Duncan Watts is a computational social scientist interested in social and organizational networks, collective dynamics of human systems, web-based experiments, and analysis of large-scale digital data, including the production, consumption, and absorption of news.
Duncan Watts is the Stevens University Professor and twenty-third Penn Integrates Knowledge University Professor at the University of Pennsylvania. In addition to his appointment at the Annenberg School, he holds faculty appointments in the Department of Computer and Information Science in the School of Engineering and Applied Science, and the Department of Operations, Information and Decisions in the Wharton School, where he is the inaugural Rowan Fellow.
Before coming to Penn, Watts was a principal researcher at Microsoft Research (MSR) and a founding member of the MSR-NYC lab. He was also an AD White Professor at Large at Cornell University. Prior to joining MSR in 2012, he was a professor of Sociology at Columbia University, and then a principal research scientist at Yahoo! Research, where he directed the Human Social Dynamics group.

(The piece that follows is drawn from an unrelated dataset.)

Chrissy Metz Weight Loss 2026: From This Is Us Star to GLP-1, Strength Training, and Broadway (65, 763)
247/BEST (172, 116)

His research on social networks and collective dynamics has appeared in a wide range of journals, from Nature, Science, and Physical Review Letters to the American Journal of Sociology and Harvard Business Review, and has been recognized by the 2009 German Physical Society Young Scientist Award for Socio and Econophysics, the 2013 Lagrange-CRT Foundation Prize for Complexity Science, and the 2014 Everett M. Rogers Award. He was named an inaugural fellow of the Network Science Society in 2018 and a Carnegie Fellow in 2020.
Watts is the author of three books: Six Degrees: The Science of a Connected Age (W.W. Norton 2003), Small Worlds: The Dynamics of Networks between Order and Randomness (Princeton University Press 1999), and Everything is Obvious: Once You Know The Answer (Crown Business 2011).
He holds a B.Sc. in Physics from the Australian Defence Force Academy, from which he also received his officer’s commission in the Royal Australian Navy, and a Ph.D. in Theoretical and Applied Mechanics from Cornell University.